I started with three GSM wines. The 2009 Massena Moonlight Run was the weakest . It was a bit sweet and not very harmonious (88 points). The 2009 John Duval Plexus was terrific. Crimson in colour, with spice balancing the complex fruit flavours. It had length and very polished tannins (93 points). I preferred it to the 2008 Spinifex Indigene. This wine was darker and had the expected freshness, but I found the wine less balanced and a little rough (91 points). I later heard that John Duval thought this was his best Plexus so far.

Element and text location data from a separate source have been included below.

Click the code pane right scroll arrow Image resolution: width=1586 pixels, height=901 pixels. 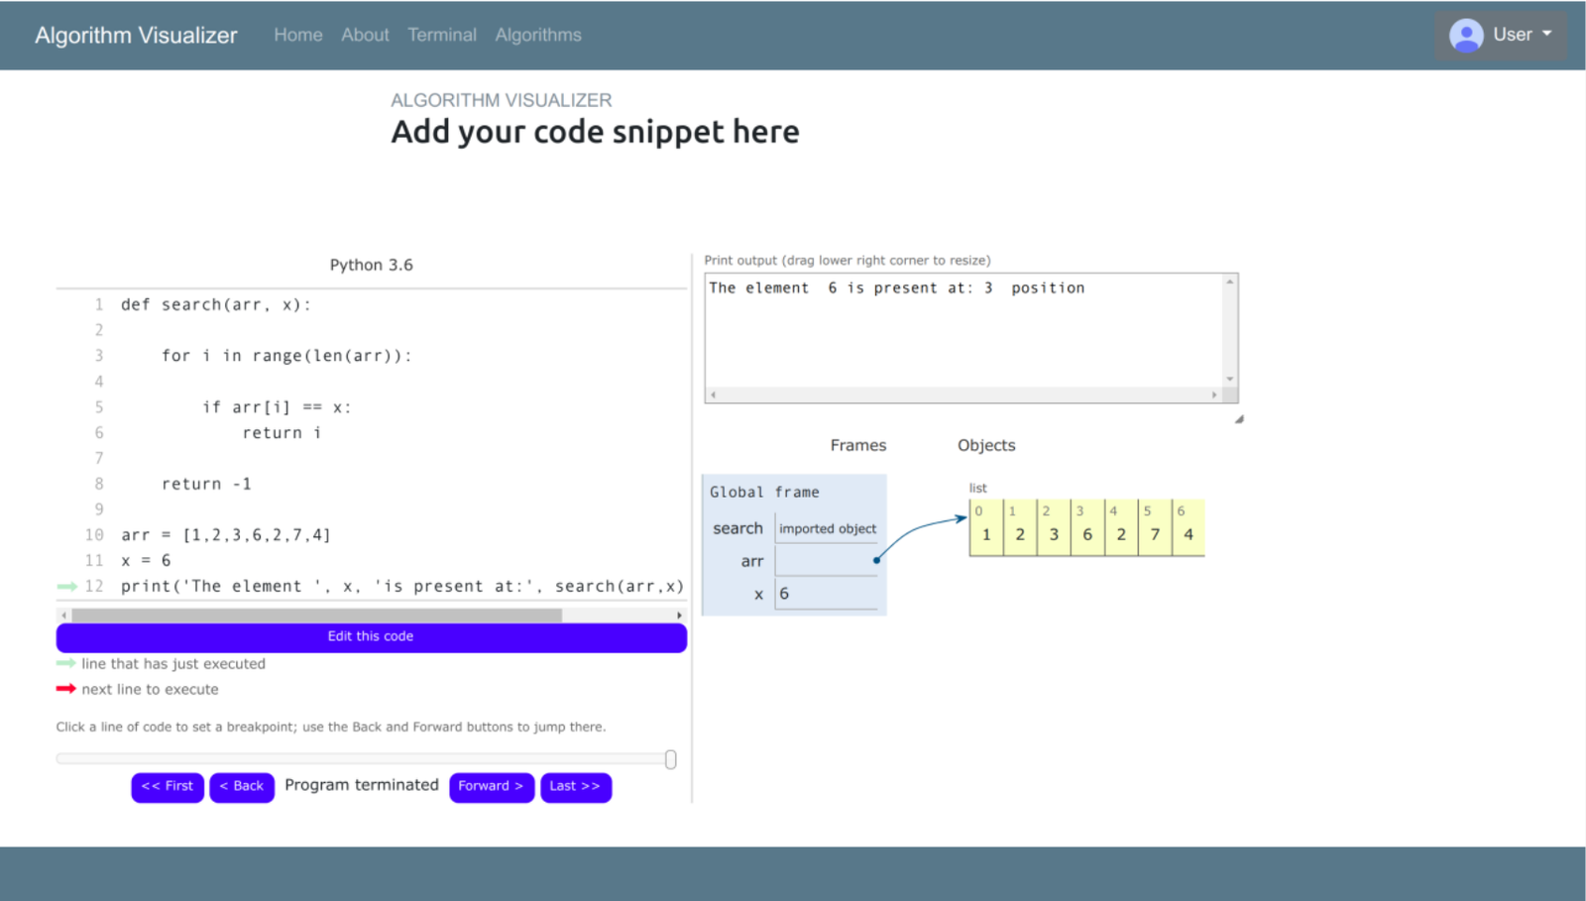click(679, 616)
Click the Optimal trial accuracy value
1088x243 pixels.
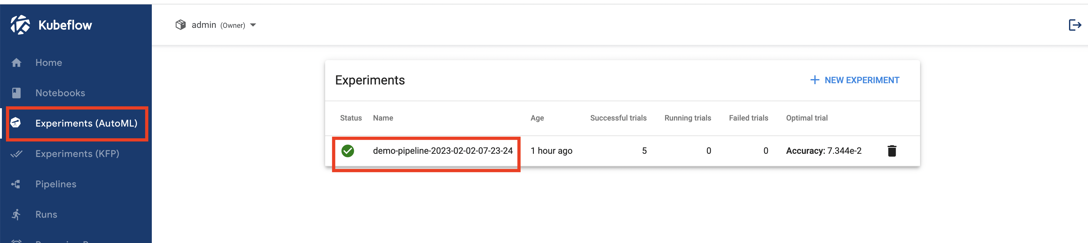coord(823,151)
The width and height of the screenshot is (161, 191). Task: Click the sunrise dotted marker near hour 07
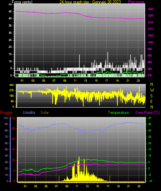[59, 179]
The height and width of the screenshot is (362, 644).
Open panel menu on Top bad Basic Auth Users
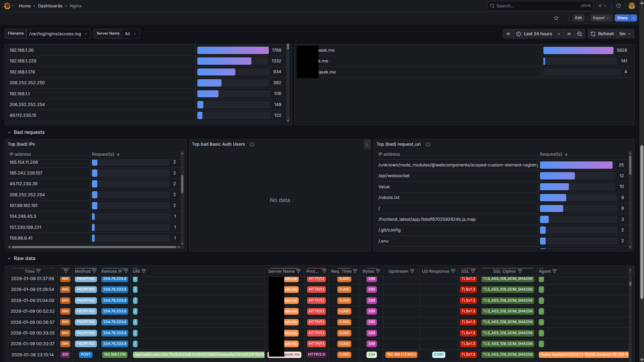point(367,145)
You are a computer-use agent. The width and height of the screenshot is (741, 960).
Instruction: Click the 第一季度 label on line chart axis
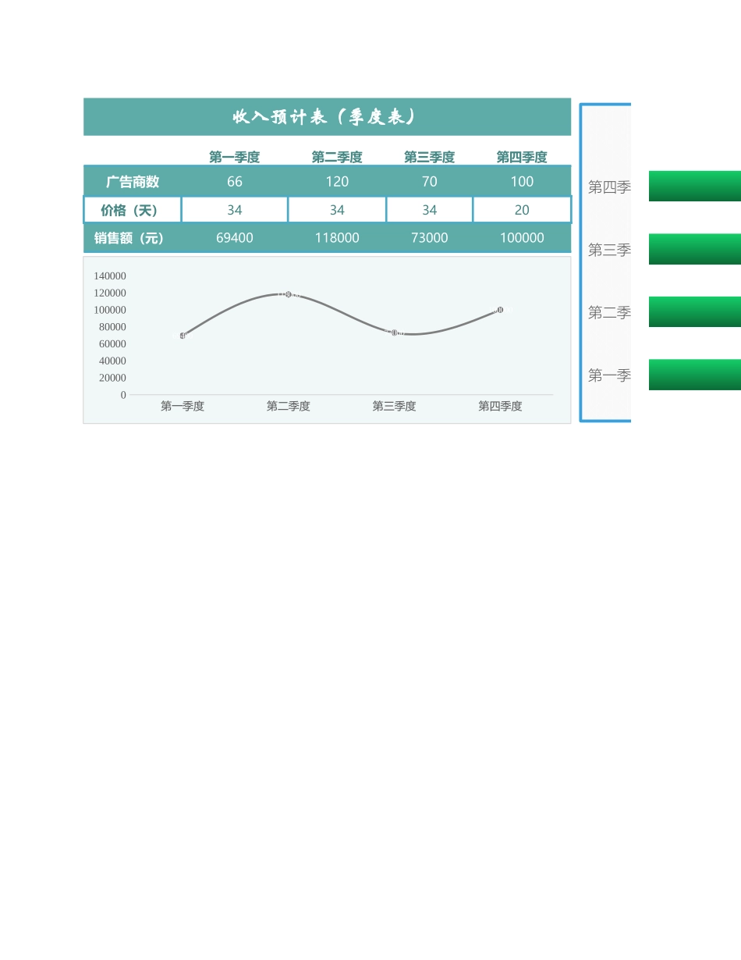coord(182,406)
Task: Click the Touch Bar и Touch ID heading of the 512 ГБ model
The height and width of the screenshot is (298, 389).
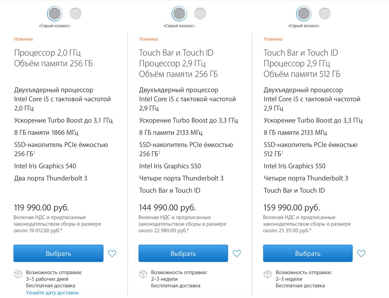Action: tap(301, 52)
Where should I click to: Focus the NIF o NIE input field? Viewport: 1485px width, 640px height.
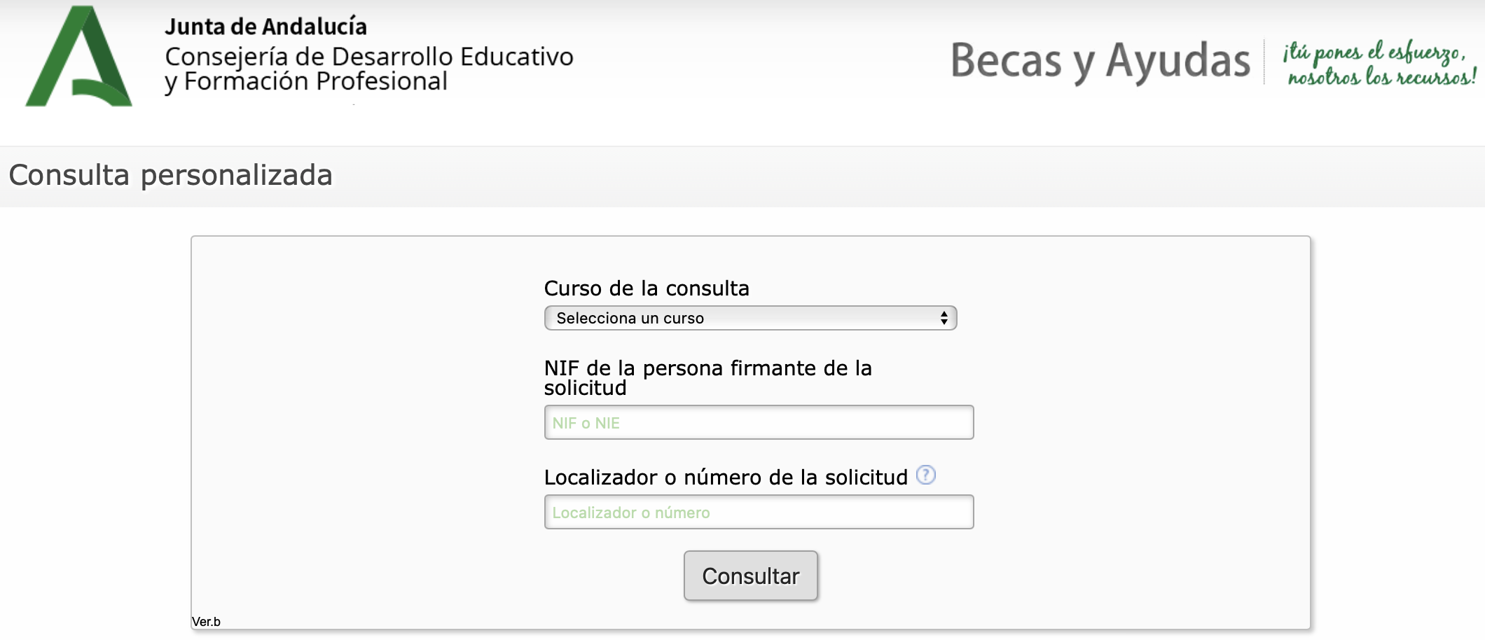(x=759, y=422)
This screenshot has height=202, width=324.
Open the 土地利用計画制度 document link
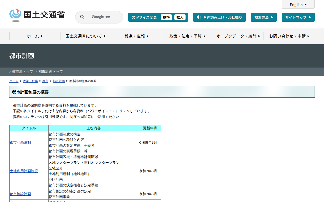click(24, 171)
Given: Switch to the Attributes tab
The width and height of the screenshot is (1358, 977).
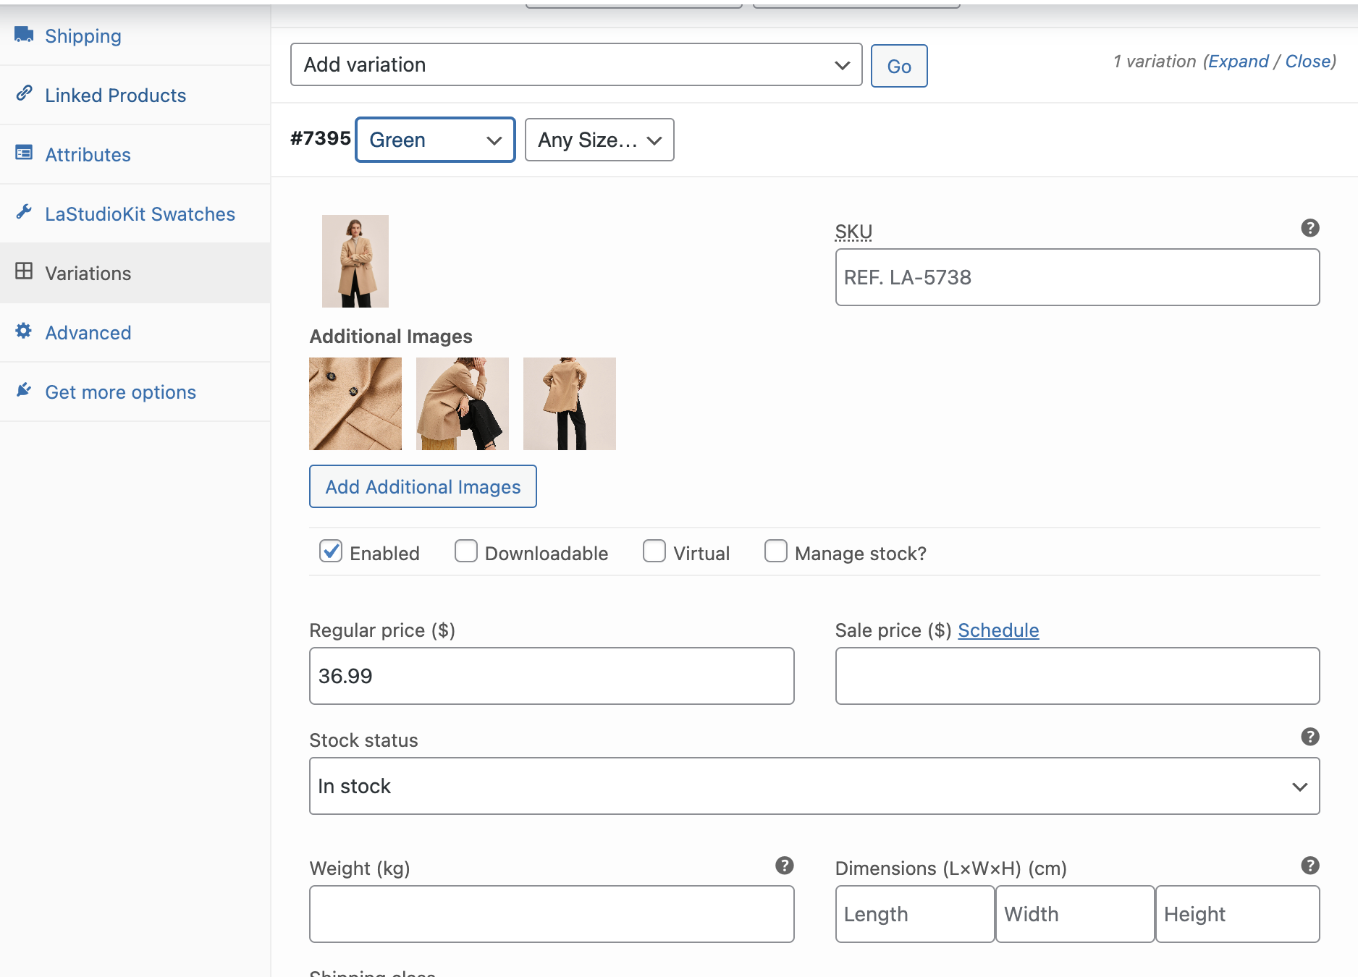Looking at the screenshot, I should pos(88,155).
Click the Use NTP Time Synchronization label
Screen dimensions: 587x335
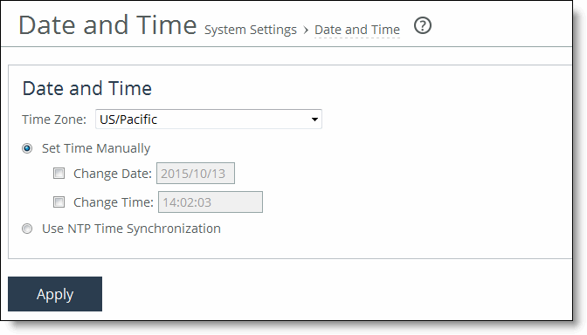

The Shirazes were from the 2009 vintage. The Schwarz Nitschke Block from Bethany showed upfront plummy fruit, but lacked structure (86 points). The John Duval Entity, which includes 18% fruit from Eden Valley, was a great wine. It showed typical plum and blackberry flavour, some spice and mocca. The wine had grip, rather than fat, and a lengthy finish (94 points).

Then there were three wines from Hobbs. His vineyard is right next to Chris Ringland, and he tries to produce a similar big style wine and market off his reputation, I think. As a result, the 2009 Shiraz/Viognier is very big and a bit hot and alcoholic (90 points). The 2009 Shiraz was much better. A big wine, but elegant , and a wine which could be drunk now or in 20 years, although the finish was a little undefined (94 points). The 2009 Gregor is a Shiraz made in the Amarone style, quite dry with strong tannins (92 points). I rated these wines in an absolute sense, but at $100+ per bottle, they are too expensive.

Overall, I was most impressed with the John Duval wines. They demonstrate a clear departure from his Grange days, with an emphasis on length and structure, not so much on fruit weight. These are wines which will cellar well and are good food wines as well as drinks in their own right.